The plan calls for $621 billion for transportation infrastructure and $689 billion for buildings and utilities.

What You Need To Know Before Submitting a Public Project Bid

Surge of Public Project Bid Opportunities

The Biden administration has also submitted a $1.52 trillion 2022 discretionary spending proposal to Congress, in advance of a full budget request, that includes:

$3.6 billion for water infrastructure improvements.
$6.8 billion for the U.S. Army Corp of Engineers civil works program.
$2 billion for federal building construction projects.
$10.2 billion to the National Science Foundation, which will use part of the money to build new research facilities.

So, it’s no surprise that private-sector contractors might be interested in grabbing a share of any upcoming publicly funded work. In fact, the runup to a potential surge of public projects up for bid is starting to mirror 2008 and the Great Recession, said attorney Lori Ann Lange, partner and co-chair of Peckar & Abramson’s Government Contracting & Infrastructure practice.

What You Need To Know Before Submitting a Public Project Bid

What To Consider

Below are some of the most important considerations for contractors to address before they start bidding on publicly funded projects:

1. Applications
The time to start getting ready is sooner rather than later, said attorney Lisa Colon, partner in Saul Ewing Arnstein & Lehr’s Fort Lauderdale, Florida, office. There are time-consuming qualification applications that must be completed and then reviewed by the relevant contracting agencies, both state and federal, and depending on the jurisdiction of the project, additional county and city requirements, she said.
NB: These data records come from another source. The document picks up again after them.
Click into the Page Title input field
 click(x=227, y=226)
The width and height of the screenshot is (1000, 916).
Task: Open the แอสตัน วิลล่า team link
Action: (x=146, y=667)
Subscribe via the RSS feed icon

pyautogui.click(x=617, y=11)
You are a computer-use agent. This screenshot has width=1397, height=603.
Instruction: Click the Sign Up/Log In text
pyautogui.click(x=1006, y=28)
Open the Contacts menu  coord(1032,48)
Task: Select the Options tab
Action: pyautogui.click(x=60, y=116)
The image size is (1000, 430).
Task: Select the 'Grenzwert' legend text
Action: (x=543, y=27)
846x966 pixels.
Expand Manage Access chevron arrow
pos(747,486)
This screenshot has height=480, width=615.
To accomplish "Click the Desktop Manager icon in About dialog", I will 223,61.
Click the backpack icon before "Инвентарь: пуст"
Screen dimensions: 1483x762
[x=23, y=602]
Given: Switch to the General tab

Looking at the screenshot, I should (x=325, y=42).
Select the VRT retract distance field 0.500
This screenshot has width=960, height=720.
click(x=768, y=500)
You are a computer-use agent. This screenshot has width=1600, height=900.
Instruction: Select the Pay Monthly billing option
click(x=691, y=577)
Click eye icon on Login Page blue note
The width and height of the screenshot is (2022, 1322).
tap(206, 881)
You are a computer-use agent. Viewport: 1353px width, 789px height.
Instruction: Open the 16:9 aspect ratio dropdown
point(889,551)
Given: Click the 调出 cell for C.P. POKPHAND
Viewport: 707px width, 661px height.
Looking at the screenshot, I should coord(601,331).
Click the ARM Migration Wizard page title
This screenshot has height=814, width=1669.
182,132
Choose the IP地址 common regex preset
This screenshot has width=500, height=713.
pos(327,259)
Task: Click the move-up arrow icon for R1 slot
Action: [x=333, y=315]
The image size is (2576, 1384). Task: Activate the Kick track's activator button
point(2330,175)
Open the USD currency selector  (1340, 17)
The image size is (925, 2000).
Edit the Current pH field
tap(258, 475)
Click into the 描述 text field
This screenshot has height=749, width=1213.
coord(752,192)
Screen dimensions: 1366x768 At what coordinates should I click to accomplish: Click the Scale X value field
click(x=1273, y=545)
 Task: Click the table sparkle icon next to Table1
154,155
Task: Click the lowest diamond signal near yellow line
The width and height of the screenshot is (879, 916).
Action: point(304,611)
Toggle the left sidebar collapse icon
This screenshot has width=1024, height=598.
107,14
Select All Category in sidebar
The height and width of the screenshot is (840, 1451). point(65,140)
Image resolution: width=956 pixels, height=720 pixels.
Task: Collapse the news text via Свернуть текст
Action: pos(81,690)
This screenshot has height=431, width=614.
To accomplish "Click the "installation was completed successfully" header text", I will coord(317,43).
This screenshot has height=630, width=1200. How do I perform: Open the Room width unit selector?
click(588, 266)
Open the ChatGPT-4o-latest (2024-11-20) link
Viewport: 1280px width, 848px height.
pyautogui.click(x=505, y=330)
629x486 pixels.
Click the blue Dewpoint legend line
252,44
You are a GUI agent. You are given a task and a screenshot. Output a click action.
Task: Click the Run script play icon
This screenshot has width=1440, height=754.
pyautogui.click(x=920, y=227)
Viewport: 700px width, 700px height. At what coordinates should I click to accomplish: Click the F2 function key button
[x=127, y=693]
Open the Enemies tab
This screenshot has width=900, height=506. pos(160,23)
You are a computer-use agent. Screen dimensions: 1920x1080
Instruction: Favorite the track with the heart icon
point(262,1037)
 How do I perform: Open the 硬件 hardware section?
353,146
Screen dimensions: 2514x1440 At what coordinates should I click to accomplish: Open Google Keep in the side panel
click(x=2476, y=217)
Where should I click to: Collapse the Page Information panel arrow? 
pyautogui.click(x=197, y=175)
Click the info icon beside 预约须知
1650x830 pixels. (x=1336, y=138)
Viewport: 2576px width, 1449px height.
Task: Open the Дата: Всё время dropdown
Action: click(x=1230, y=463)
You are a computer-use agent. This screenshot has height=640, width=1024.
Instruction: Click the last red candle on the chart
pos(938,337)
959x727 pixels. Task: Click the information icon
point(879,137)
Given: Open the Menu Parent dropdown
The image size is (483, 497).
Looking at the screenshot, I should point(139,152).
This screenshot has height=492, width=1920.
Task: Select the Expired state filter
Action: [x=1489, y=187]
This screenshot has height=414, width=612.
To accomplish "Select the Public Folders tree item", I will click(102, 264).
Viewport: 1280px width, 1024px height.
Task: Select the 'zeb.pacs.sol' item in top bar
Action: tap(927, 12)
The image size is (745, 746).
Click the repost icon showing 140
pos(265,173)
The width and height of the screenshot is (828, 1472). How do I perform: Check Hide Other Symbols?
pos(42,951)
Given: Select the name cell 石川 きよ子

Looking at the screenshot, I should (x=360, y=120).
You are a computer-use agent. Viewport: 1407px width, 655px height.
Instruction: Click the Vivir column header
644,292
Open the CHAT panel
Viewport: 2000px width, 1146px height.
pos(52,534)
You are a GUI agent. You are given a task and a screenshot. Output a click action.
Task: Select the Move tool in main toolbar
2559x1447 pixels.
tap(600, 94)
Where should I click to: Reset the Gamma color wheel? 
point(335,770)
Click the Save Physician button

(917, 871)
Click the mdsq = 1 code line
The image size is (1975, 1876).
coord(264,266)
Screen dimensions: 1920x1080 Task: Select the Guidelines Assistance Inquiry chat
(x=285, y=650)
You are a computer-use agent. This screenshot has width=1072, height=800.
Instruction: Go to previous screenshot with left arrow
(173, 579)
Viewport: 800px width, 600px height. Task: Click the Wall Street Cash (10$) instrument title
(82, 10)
2. Unfamiliar contract language and organization
Even the most seasoned private-sector contractor might experience some confusion when evaluating a government contract, Lange said.

Rather than have all the terms and general conditions laid out, she said, many clauses are incorporated by reference, and it really takes an expert to review them properly.

“They’re used to having a complete document in front of them,” Lange said.

There is also little chance of negotiating the terms, she said.